TASK INPUTS →
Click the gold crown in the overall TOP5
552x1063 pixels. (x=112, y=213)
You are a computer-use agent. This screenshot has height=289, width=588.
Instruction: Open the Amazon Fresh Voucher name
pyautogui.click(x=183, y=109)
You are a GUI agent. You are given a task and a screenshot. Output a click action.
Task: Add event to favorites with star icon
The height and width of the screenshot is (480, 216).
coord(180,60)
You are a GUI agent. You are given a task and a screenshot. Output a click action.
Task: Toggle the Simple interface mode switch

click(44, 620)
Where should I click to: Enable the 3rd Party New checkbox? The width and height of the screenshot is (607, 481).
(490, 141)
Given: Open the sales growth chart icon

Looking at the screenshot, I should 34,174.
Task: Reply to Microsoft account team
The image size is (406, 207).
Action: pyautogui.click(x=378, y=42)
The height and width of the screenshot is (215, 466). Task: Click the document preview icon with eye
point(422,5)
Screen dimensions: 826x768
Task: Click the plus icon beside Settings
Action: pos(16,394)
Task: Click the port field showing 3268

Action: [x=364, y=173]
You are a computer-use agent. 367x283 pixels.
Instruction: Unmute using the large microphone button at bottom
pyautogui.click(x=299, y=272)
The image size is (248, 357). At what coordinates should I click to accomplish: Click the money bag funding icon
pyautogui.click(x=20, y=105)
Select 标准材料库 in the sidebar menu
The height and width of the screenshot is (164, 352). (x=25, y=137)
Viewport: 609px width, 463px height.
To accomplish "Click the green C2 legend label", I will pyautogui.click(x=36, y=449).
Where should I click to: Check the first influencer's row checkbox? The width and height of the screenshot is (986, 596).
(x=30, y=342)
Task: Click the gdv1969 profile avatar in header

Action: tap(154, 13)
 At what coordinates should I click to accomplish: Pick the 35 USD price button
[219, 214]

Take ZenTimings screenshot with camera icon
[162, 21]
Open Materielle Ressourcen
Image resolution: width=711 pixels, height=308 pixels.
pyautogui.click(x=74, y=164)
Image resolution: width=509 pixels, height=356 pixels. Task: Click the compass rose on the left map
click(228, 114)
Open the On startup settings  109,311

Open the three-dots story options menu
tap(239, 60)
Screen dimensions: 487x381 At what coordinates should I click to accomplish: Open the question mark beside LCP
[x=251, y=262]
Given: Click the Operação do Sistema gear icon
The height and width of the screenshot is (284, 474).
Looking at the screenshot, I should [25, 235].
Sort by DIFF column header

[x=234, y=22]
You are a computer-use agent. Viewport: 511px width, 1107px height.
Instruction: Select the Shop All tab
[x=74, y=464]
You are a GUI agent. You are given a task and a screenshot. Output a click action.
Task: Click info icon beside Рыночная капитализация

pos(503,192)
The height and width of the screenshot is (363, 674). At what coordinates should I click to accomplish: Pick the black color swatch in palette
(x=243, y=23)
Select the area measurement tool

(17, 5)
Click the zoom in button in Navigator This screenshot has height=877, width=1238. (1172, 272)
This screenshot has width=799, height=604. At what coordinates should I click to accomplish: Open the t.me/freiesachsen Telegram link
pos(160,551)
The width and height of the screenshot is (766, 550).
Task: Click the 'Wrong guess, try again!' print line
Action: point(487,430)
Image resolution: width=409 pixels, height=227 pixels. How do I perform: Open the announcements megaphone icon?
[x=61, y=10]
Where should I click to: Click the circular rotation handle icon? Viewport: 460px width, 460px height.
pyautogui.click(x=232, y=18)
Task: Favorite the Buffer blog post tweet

WHAT YOU SHOULD DO →
Give every record again, exactly as it reads.

SOLUTION BELOW →
Click the gold crown in the overall TOP5
552x1063 pixels. (x=112, y=213)
You are a computer-use agent. This screenshot has height=289, width=588.
Instruction: Open the Amazon Fresh Voucher name
pyautogui.click(x=183, y=109)
You are a GUI agent. You are given a task and a screenshot. Output a click action.
Task: Add event to favorites with star icon
The height and width of the screenshot is (480, 216).
coord(180,60)
You are a GUI agent. You are given a task and a screenshot. Output a click action.
Task: Toggle the Simple interface mode switch

click(44, 620)
Where should I click to: Enable the 3rd Party New checkbox? The width and height of the screenshot is (607, 481).
(490, 141)
Given: Open the sales growth chart icon

Looking at the screenshot, I should 34,174.
Task: Reply to Microsoft account team
The image size is (406, 207).
Action: pyautogui.click(x=378, y=42)
The height and width of the screenshot is (215, 466). Task: Click the document preview icon with eye
point(422,5)
Screen dimensions: 826x768
Task: Click the plus icon beside Settings
Action: pos(16,394)
Task: Click the port field showing 3268

Action: [x=364, y=173]
You are a computer-use agent. 367x283 pixels.
Instruction: Unmute using the large microphone button at bottom
pyautogui.click(x=299, y=272)
The image size is (248, 357). At what coordinates should I click to accomplish: Click the money bag funding icon
pyautogui.click(x=20, y=105)
Select 标准材料库 in the sidebar menu
The height and width of the screenshot is (164, 352). (x=25, y=137)
Viewport: 609px width, 463px height.
To accomplish "Click the green C2 legend label", I will pyautogui.click(x=36, y=449).
Where should I click to: Check the first influencer's row checkbox? The width and height of the screenshot is (986, 596).
(x=30, y=342)
Task: Click the gdv1969 profile avatar in header

Action: tap(154, 13)
 At what coordinates should I click to accomplish: Pick the 35 USD price button
[219, 214]

Take ZenTimings screenshot with camera icon
[162, 21]
Open Materielle Ressourcen
Image resolution: width=711 pixels, height=308 pixels.
pyautogui.click(x=74, y=164)
Image resolution: width=509 pixels, height=356 pixels. Task: Click the compass rose on the left map
click(228, 114)
Open the On startup settings  109,311

Open the three-dots story options menu
tap(239, 60)
Screen dimensions: 487x381 At what coordinates should I click to accomplish: Open the question mark beside LCP
[x=251, y=262]
Given: Click the Operação do Sistema gear icon
The height and width of the screenshot is (284, 474).
Looking at the screenshot, I should [25, 235].
Sort by DIFF column header

[x=234, y=22]
You are a computer-use agent. Viewport: 511px width, 1107px height.
Instruction: Select the Shop All tab
[x=74, y=464]
You are a GUI agent. You are given a task and a screenshot. Output a click action.
Task: Click info icon beside Рыночная капитализация

pos(503,192)
The height and width of the screenshot is (363, 674). At what coordinates should I click to accomplish: Pick the black color swatch in palette
(x=243, y=23)
Select the area measurement tool

(17, 5)
Click the zoom in button in Navigator This screenshot has height=877, width=1238. (1172, 272)
This screenshot has width=799, height=604. At what coordinates should I click to accomplish: Open the t.me/freiesachsen Telegram link
pos(160,551)
The width and height of the screenshot is (766, 550).
Task: Click the 'Wrong guess, try again!' print line
Action: point(487,430)
Image resolution: width=409 pixels, height=227 pixels. How do I perform: Open the announcements megaphone icon?
[x=61, y=10]
Where should I click to: Click the circular rotation handle icon? Viewport: 460px width, 460px height.
pyautogui.click(x=232, y=18)
Task: Favorite the Buffer blog post tweet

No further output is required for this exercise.